Jeremiah’s mock draft hit the net after business hours on Wednesday, but he has the Lions nabbing Taco Charlton, a product of the University of Michigan and early contender for POD’s 2017 Detroit Lions Name Bracket Tournament. Jeremiah’s analysis of the pick was pretty succinct:
Charlton is a rangy athlete who fits the mold the Lions look for in their edge rushers. He makes plays on all three downs.
Reno had this to say of Charlton:
... Charlton is a perfect fit at closed end for the Lions, playing most of his snaps on the left side, but is versatile enough to play weakside if needed... Taco has great size for the position (6-foot-5, 272 pounds) along with plus-athleticism. His first step and burst off the snap is just good enough, but he often makes up for any slow jumps with his long arms and low pad level to gain leverage and overpower his opponents.

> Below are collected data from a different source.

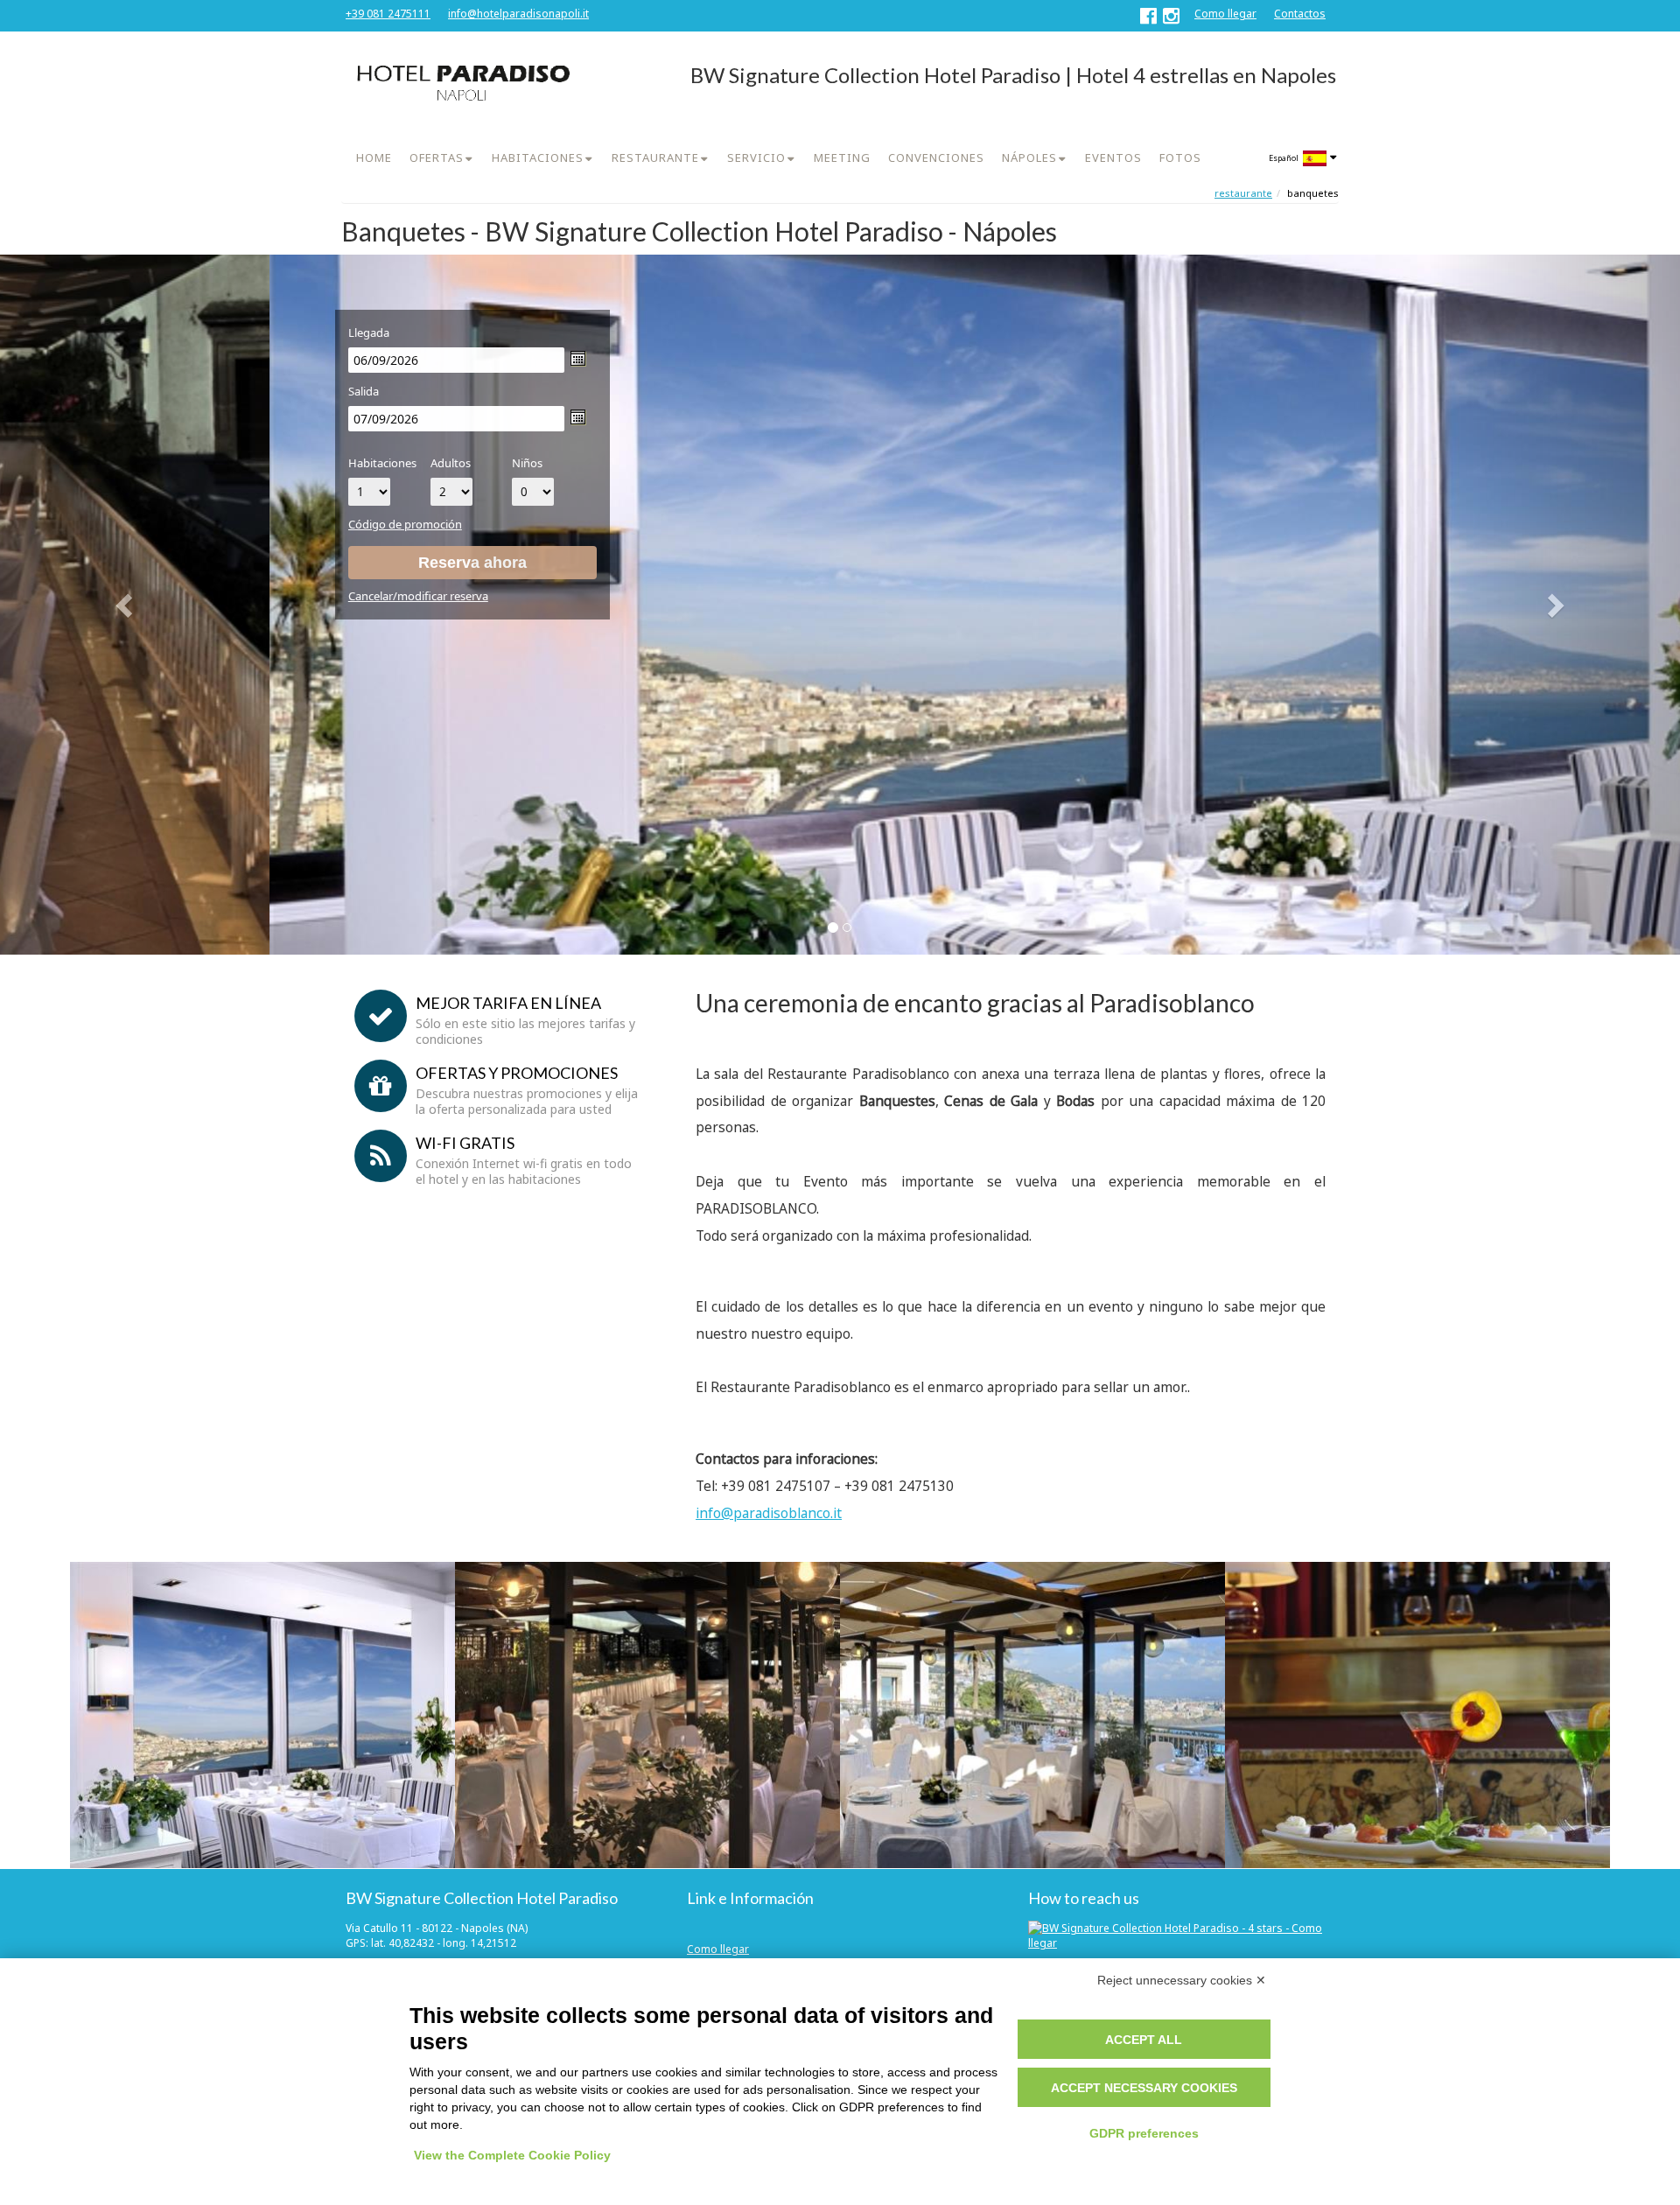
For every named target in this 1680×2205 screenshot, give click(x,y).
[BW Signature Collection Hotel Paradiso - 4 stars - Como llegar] (1181, 1935)
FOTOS (1180, 157)
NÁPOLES (1029, 157)
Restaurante (1243, 193)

For what it’s worth, Palazzolo had Taco seven picks later in his mock, going No. 28 to Dallas, while Jeremiah doesn’t think Detroit has a chance at Thomas, slotting him No. 17 to Washington. Kiper thinks both Thomas, No. 9 to Cincinnati, and Taco, No. 19 to Tampa, will both be off the board by the time Detroit gets to make a selection.
It’s clear the Lions have a need along the edge, but after three mock drafts, there seems to be a ton of room for players to settle into a more sure projection with combine scores and scout intel.